Le sous-titre du Goncourt 1912 est explicite : « Scènes de la vie ouessantine ». Savignon ne propose pas un roman mais neuf histoires dont le centre d’intérêt principal sont les îliennes, en particulier dans leur rapport aux hommes, car ceux-ci, en mer ou perdus en mer, ou définitivement partis de l’île, leur ont donné une liberté qui pose question à l’écrivain.

Les différents textes sont autant de portraits de femmes qui le plus souvent ont eu une histoire tragique. Certaines ont subi la violence masculine, d’autres une cruelle solitude. Les histoires d’amour qui commencent ne se terminent jamais dans le bonheur. C’est qu’un fossé énorme sépare les filles des garçons, comme s’il était donné à l’avance qu’une vraie rencontre entre les deux est impossible : « Trois fois elle avait été de noces. Or, ici, ces cérémonies ne sont pas, comme ailleurs, des occasions fournies aux jeunes gens de se réunir et de lier connaissance. Les noces ouessantines se réduisent à un cortège chantant d’îliennes qui promènent à travers le pays le marié et deux ou trois garçons d’honneur, tous gênés, au milieu de ces filles qui, dans leur innocence effrontée, ont l’air de célébrer une prise ».

Si certaines de ces femmes font preuve d’initiative, de courage, d’une grande volonté, Savignon insiste peu sur les solidarités féminines dont on peut supposer qu’elles ont pu être nécessaires sur une île à la vie si rude. L’absence d’hommes semble ouvrir la voie à des fantasmes masculins que l’auteur semble partager : ces femmes sont prêtes à accueillir les étrangers dans une liberté sexuelle rarement connue ailleurs. Pourtant, à l’époque du récit, ce sont surtout des soldats d’un régiment colonial qui débarquent en garnison à Ouessant, et on peut imaginer quel type d’offre ces hommes proposent.
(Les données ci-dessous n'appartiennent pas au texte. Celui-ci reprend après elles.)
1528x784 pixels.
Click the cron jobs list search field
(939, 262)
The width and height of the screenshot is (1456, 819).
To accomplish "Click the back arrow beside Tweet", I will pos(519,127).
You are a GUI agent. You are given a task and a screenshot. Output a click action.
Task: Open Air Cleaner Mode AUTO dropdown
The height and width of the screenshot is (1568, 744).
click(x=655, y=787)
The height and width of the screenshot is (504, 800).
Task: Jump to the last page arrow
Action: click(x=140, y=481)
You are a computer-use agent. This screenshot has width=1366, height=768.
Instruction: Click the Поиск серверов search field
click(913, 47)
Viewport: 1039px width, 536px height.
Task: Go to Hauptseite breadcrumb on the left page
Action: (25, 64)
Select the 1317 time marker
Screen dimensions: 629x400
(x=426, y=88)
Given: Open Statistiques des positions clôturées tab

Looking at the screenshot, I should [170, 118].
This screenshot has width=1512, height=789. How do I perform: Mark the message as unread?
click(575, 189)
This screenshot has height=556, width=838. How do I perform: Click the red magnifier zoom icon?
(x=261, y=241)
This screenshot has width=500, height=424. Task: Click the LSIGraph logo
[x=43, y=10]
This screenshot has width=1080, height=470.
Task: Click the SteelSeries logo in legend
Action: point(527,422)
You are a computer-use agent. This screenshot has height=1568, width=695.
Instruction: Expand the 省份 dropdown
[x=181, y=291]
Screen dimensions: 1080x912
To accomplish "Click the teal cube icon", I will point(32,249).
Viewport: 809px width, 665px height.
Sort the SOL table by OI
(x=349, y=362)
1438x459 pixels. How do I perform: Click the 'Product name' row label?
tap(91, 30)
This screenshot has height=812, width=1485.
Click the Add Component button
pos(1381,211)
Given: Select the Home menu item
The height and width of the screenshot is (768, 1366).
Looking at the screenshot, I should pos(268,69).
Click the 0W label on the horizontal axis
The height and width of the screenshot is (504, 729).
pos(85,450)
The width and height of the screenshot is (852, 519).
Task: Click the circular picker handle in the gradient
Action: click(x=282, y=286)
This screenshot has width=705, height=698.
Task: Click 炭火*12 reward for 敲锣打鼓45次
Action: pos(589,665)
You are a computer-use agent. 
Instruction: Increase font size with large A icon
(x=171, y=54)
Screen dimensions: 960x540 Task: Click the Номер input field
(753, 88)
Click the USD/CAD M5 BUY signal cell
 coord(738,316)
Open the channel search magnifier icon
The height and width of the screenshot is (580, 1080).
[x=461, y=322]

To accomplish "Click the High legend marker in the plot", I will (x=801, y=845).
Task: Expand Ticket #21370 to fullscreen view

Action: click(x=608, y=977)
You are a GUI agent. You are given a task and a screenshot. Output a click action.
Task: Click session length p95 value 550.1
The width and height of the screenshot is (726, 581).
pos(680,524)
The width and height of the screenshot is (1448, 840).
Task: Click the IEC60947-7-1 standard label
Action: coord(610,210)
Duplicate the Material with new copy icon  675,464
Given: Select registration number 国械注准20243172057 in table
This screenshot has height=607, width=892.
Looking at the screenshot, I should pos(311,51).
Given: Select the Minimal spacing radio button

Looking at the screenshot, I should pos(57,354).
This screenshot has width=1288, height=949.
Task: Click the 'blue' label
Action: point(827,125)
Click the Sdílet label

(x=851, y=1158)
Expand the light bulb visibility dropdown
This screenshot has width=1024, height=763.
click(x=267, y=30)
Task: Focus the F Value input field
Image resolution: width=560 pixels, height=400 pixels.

Le pittoresque n’est pas absent de l’évocation de cette vie à Ouessant au début du vingtième siècle, et la dénonciation des changements que Savignon observe n’est pas exempte d’une idéalisation d’une vie plus « naturelle » qui serait propre à la condition d’isolement : « (…) savez-vous, fichez nous la paix !… F…-nous le camp, avec vos progrès et vos inventions du diable, vos journaux, vos phares, votre télégraphie sans fil et vos soldats et votre argent qui a corrompu notre île. Laissez-nous nos anciens usages et, que vous veniez de France ou d’ailleurs, partez, allez coloniser plus loin : nous en avons assez d’être traités comme des nègres ou des canaques !… ».

Exotisme et rêves de disponibilités amoureuses ne suffisent pas à assurer l’adhésion à ces neuf histoires.